Fried Food, Funk and Fun in New Orleans

By Salma Abdelnour Posted April 26, 2007

The last time I went to the New Orleans Jazz and Heritage Festival was during a post-college trip about a decade ago, and it was such a blast, I decided to go every single year. That plan hasn't exactly panned out, but this weekend I'm headed back to catch the first few days of this year's JazzFest. I can't decide what I'm more determined to do: check out as much music as possible (not just jazz but funk, Latin soul, gospel and more) or spend all weekend chasing after the outrageously good food sold all over the fairgrounds.

Here's some of what's cooking at JazzFest this weekend:
Braised rabbit and dumplings from Bayona chef-owner Susan Spicer; crawfish bisque from New Orleans celeb chef and F&W Best New Chef 1988 Frank Brigtsen; and dozens of other crazy-rich things like sausage-and-jalapeño bread, crawfish-sausage po-boys, oyster-and-artichoke soup, boudin balls, fried crawfish tails, fried eggplant with crawfish sauce, iron- skillet cornbread, fry bread, soft-shell crawfish po-boys...Sense any themes here?

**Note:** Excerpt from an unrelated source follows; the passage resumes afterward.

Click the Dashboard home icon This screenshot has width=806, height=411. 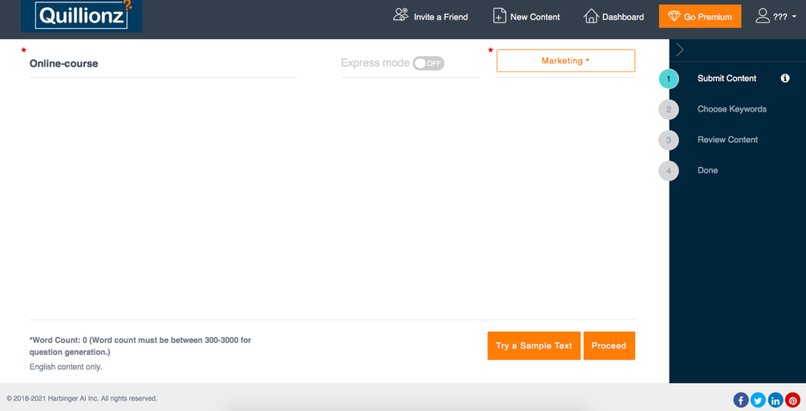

As for the tunes: I'm leaving the music itinerary up to my friend, New Orleans D.J. Jonny Semi-Colón (aka Jonathan Goldman, who takes his alias from Puerto Rican-American boogaloo genius Johnny Colon). We're skipping the big shows, like Bonnie Raitt and Norah Jones, and hitting the smaller acts that the city's music cognoscenti have been buzzing about, like Kirk Joseph's Backyard Groove (a cult-favorite brass and funk band whose rare gigs tend to get mobbed), the Hot 8 Brass Band, and local Latin groups Vivaz! and Fredy Omar Con Su Banda. The Latin-music scene has been thriving in New Orleans post-Katrina (listen to Jonny's Tuesday-morning Boogaloo and Beyond sets on 90.7FM WWOZ, streamed live on wwoz.org, for more on that).

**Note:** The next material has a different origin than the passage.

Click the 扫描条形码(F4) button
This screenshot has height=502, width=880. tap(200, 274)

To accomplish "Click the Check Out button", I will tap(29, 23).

Off the JazzFest grounds, I'm eager for our two-hour road trip to Lafayette on Saturday to hear the Argentine rock band Los Pinguos at the Festival Internationale de Louisiane. But first, on Friday night in New Orleans, I'm headed to the Spotted Cat to catch the show by the Jazz Vipers, an acoustic swing band whose saxophonist and vocalist is Joe Braun, brother of cake-designer extraordinaire Margaret Braun. As always in New Orleans, every conversation somehow loops right back around to food.